# [Supplied entries]
☆ ☆ ☆

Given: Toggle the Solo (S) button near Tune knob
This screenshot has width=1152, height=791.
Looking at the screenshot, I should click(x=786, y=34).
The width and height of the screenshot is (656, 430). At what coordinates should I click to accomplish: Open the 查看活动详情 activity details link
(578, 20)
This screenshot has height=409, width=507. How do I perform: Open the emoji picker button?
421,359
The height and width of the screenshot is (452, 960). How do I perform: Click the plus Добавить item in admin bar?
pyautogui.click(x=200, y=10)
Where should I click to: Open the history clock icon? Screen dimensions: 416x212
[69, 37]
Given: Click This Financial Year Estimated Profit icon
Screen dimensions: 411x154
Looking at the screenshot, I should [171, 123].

☆ ☆ ☆

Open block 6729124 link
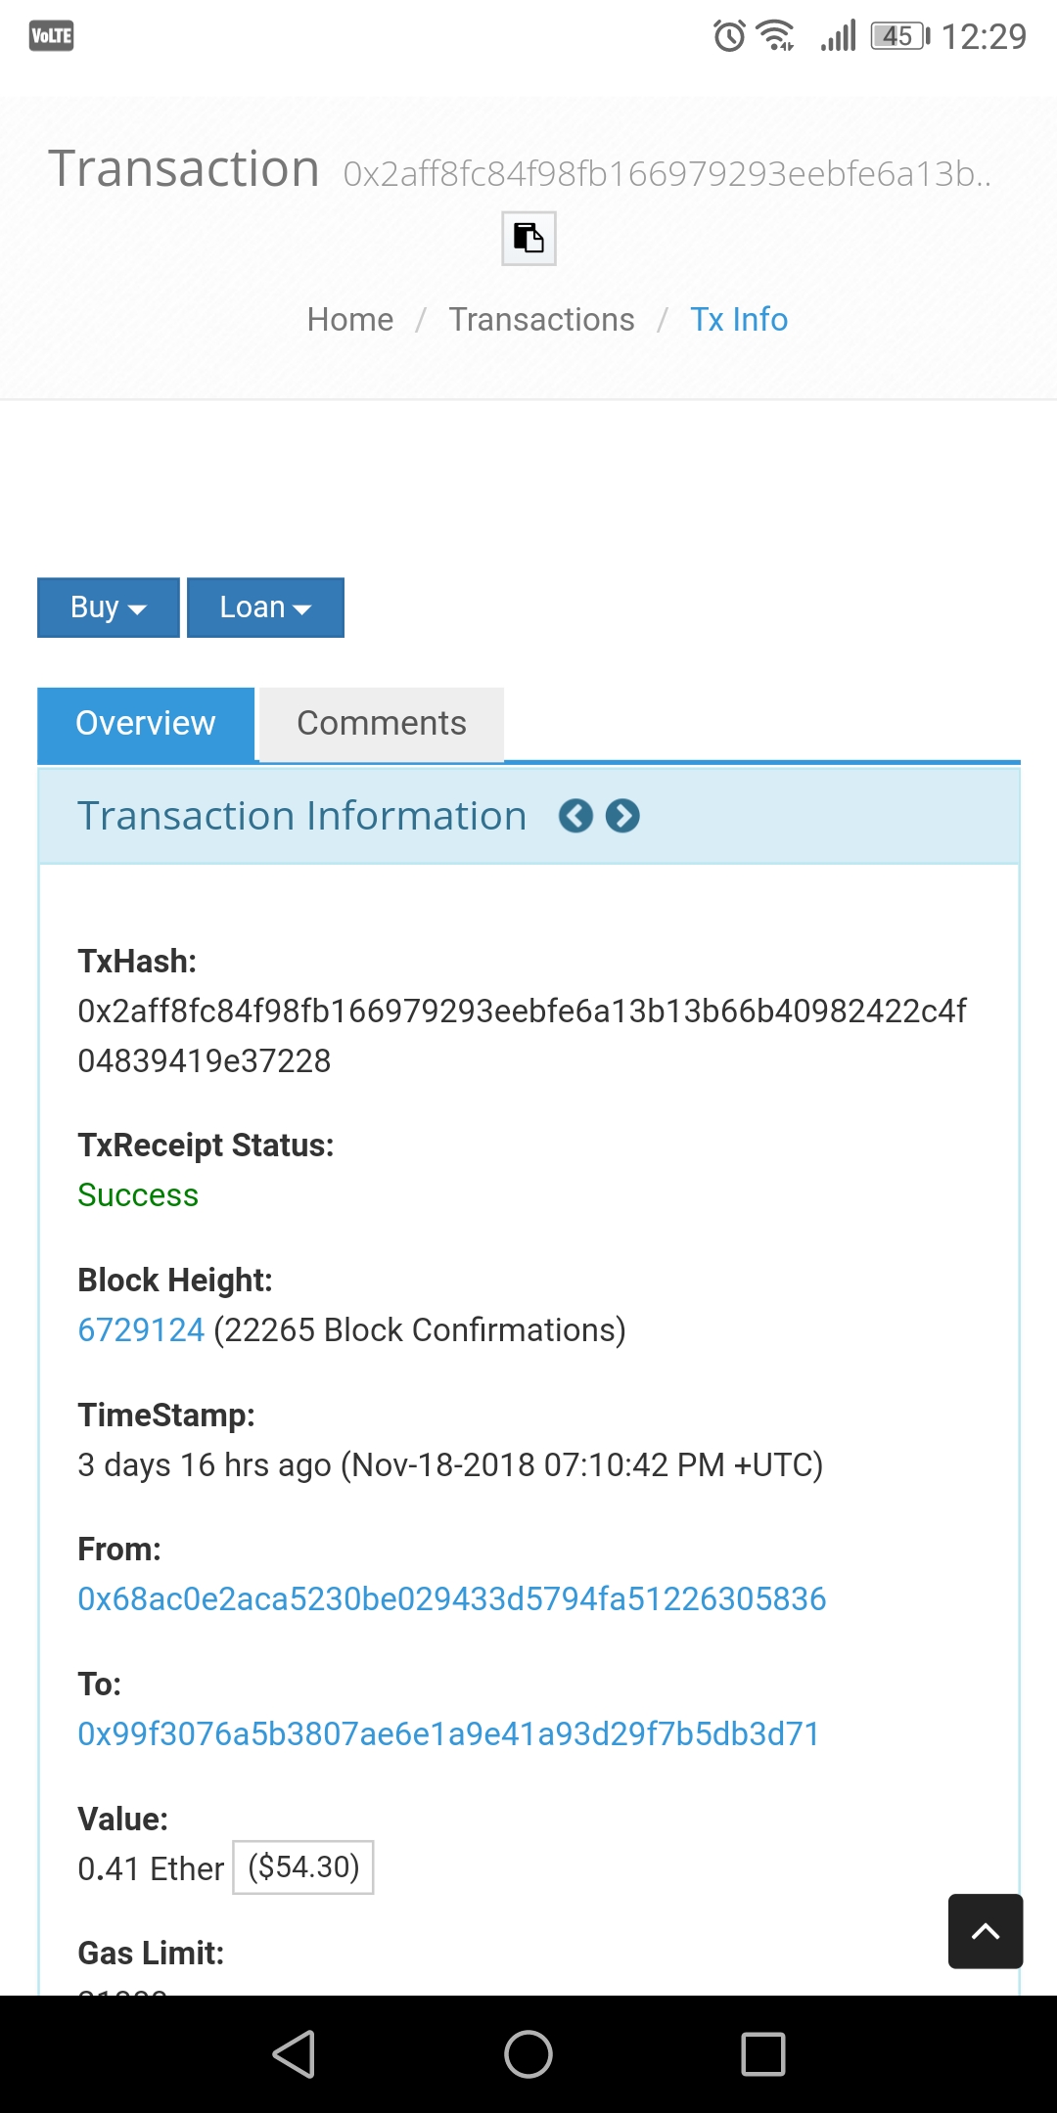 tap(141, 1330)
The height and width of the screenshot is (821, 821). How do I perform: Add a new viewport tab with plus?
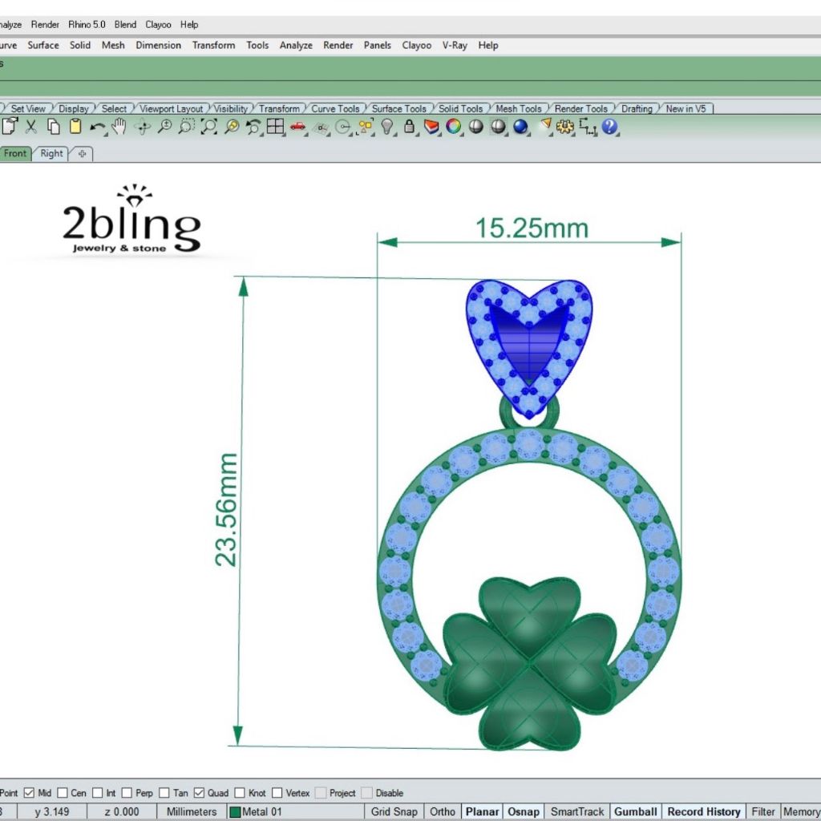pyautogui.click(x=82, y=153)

☆ ☆ ☆

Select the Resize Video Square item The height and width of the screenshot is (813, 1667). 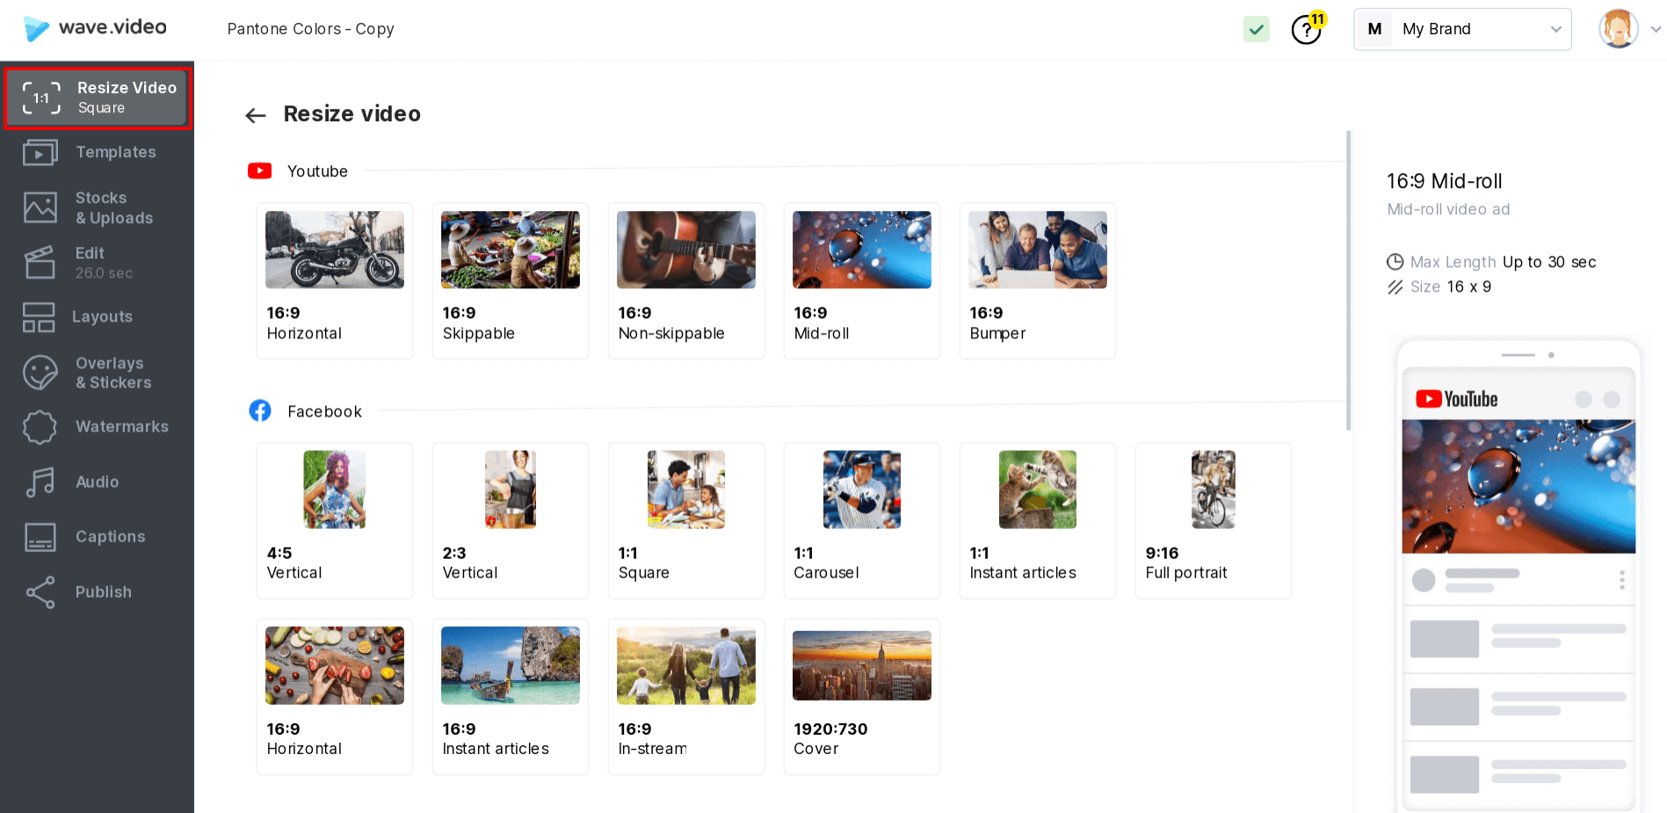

☆ ☆ ☆

# [Problem details]
Scan the data above for the word "Given". Copy every line in which it is found.

# [Answer box]
Given: Toggle the Solo (S) button near Tune knob
Given: Click This Financial Year Estimated Profit icon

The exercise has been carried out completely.